In 2025 heeft de scholengroep verder gewerkt aan het versterken van informatiebeveiliging en privacy voor leerlingen, ouders en medewerkers. We verwerken dagelijks veel persoonsgegevens en vinden het belangrijk dat dit zorgvuldig en veilig gebeurt, zeker nu digitale dreigingen toenemen. Hieronder lichten we de belangrijkste acties en ontwikkelingen toe.
In 2025 zijn bestaande beveiligingsmaatregelen verder geborgd, zoals toegangsbeheer, logging en monitoring en het gebruik van multi-factor authenticatie (MFA) voor toegang tot systemen met gevoelige gegevens. Daarnaast is het signaleren en opvolgen van kwetsbaarheden en verdachte situaties nadrukkelijk onderdeel geworden van het dagelijks beheer. Hierdoor konden signalen tijdig worden opgepakt en is de impact van incidenten beperkt gebleven.

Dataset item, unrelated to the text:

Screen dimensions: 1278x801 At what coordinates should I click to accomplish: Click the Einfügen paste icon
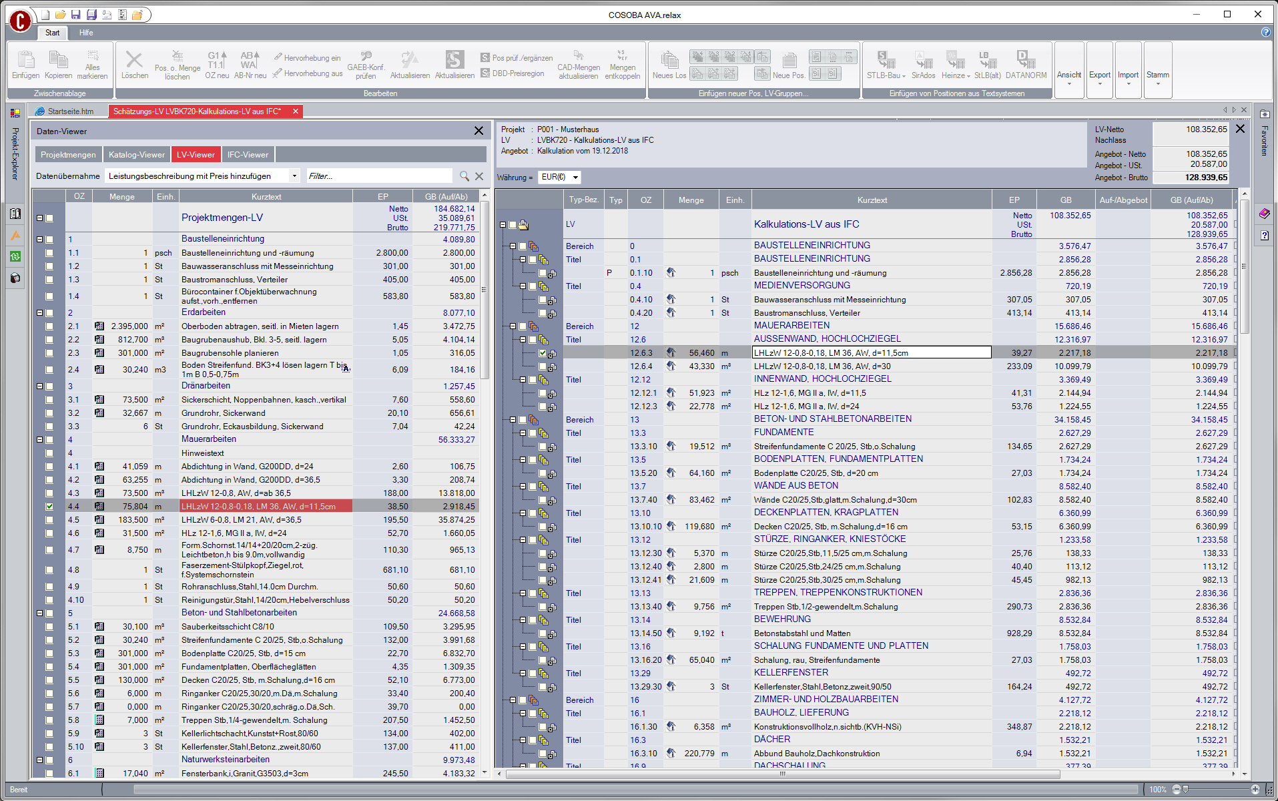point(25,60)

Ook is in 2025 gestart met de verdere implementatie van het Normenkader Informatiebeveiliging en Privacy (IBP). Dit normenkader helpt om structureel te werken aan passende organisatorische en technische maatregelen en ondersteunt het voldoen aan de AVG. De implementatie vindt gefaseerd plaats. De komende jaren ligt de focus op het behalen van de normen die voor 2030 van toepassing zijn, en op het borgen daarvan in de organisatie.
Het in 2024 vastgestelde Informatiebeveiligings- en Privacybeleid (IBP) vormt het kader voor de manier waarop wij omgaan met persoonsgegevens en digitale veiligheid. In 2025 is gestart met de uitvoering van dit beleid. Een belangrijk onderdeel daarvan is het opzetten van een risicomanagementproces voor IBP. Dit proces kent vier stappen: identificatie, analyse, beheersing en monitoring & rapportage.

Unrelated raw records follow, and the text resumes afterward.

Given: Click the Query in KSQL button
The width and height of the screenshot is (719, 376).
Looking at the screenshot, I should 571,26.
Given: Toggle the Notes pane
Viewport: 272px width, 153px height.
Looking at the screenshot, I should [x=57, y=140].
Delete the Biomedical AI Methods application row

Om dit proces goed te kunnen uitvoeren, zijn in 2025 alle applicaties en systemen binnen de scholengroep geïnventariseerd. In totaal zijn meer dan 200 softwarepakketten in beeld gebracht. In 2026 wordt het risicomanagementproces toegepast op deze inventarisatie, zodat risico’s en beheersmaatregelen per toepassing planmatig kunnen worden vastgesteld en gevolgd.
Het IBP-beleid wordt jaarlijks geëvalueerd door de Functionaris Gegevensbescherming (FG) en de IT-afdeling. Deze evaluatie is tot en met 2030 nadrukkelijk gekoppeld aan de voortgang op het Normenkader IBP.
In 2025 zijn zes datalekken gemeld. Geen van deze meldingen hoefde te worden doorgezet naar de Autoriteit Persoonsgegevens. Alle meldingen zijn afgehandeld volgens het geldende protocol, inclusief registratie, beoordeling en – waar nodig – opvolging met verbetermaatregelen. Op basis van deze meldingen zijn acties ingezet, zoals gerichte instructie en aandacht voor autorisaties en gebruikersrollen bij systemen met leerlinggegevens.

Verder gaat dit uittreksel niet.